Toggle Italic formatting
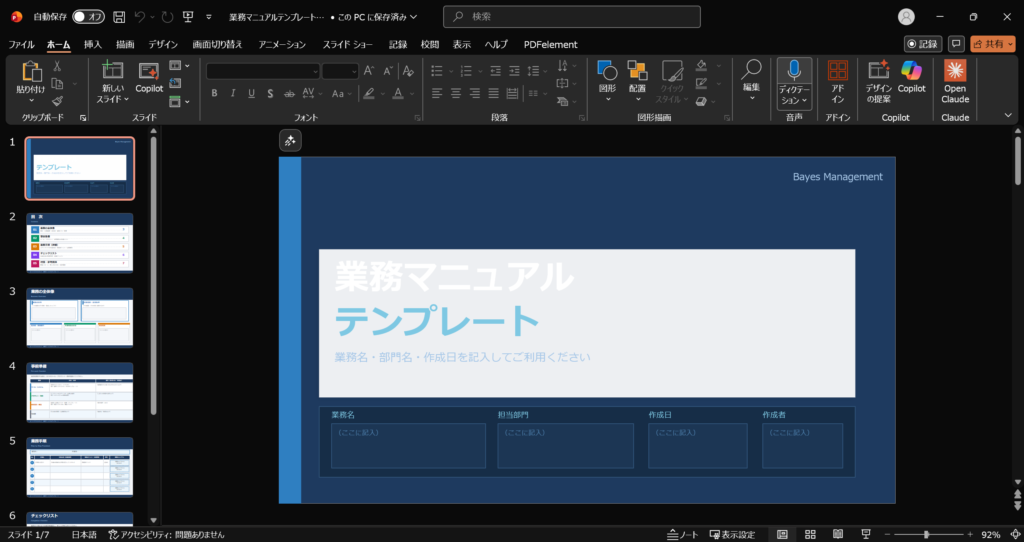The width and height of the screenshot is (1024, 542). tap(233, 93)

== == ==

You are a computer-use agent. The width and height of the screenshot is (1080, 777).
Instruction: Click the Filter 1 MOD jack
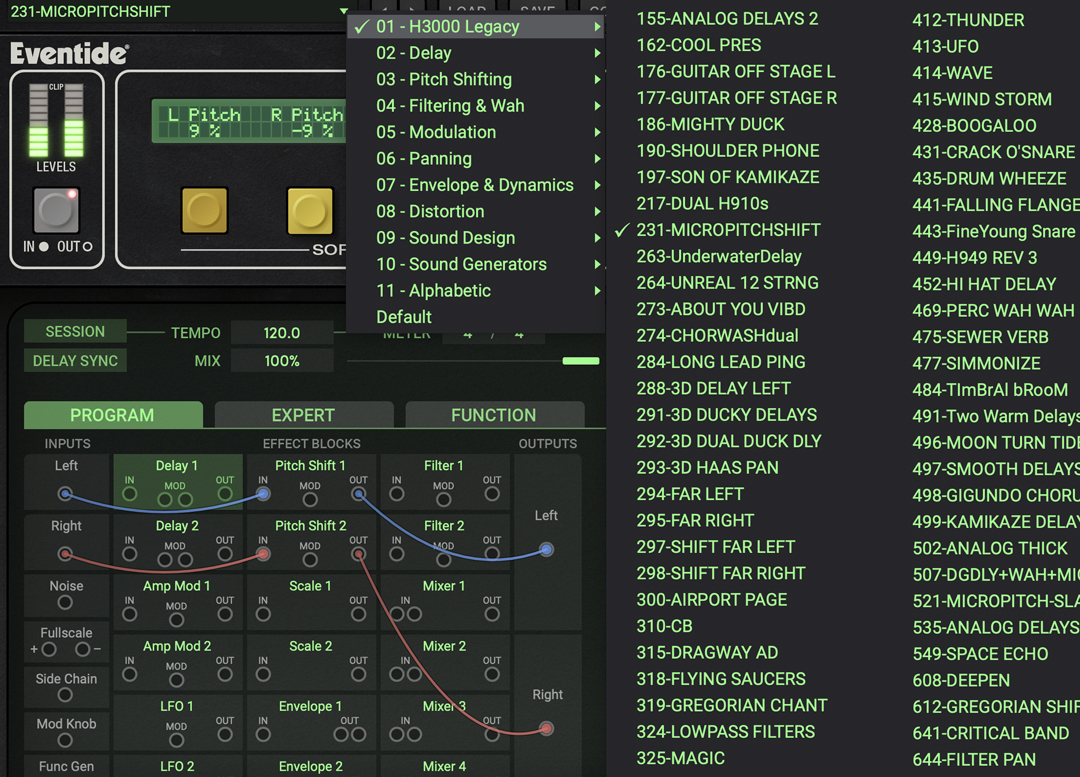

== == ==

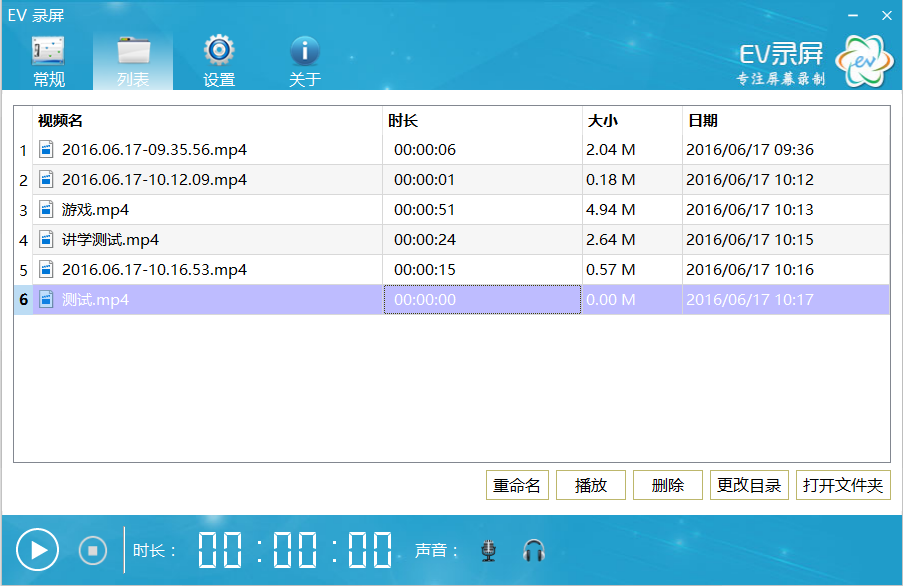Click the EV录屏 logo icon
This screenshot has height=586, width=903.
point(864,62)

== == ==

Instructions to follow: Set down again, word for word, the stretch of records from the line with "You are a computer-use" to the line with "Instruction: Click the Filter 1 MOD jack", both of those lines included.

Solution for this task:
You are a computer-use agent. The width and height of the screenshot is (1080, 777).
Instruction: Click the Filter 1 MOD jack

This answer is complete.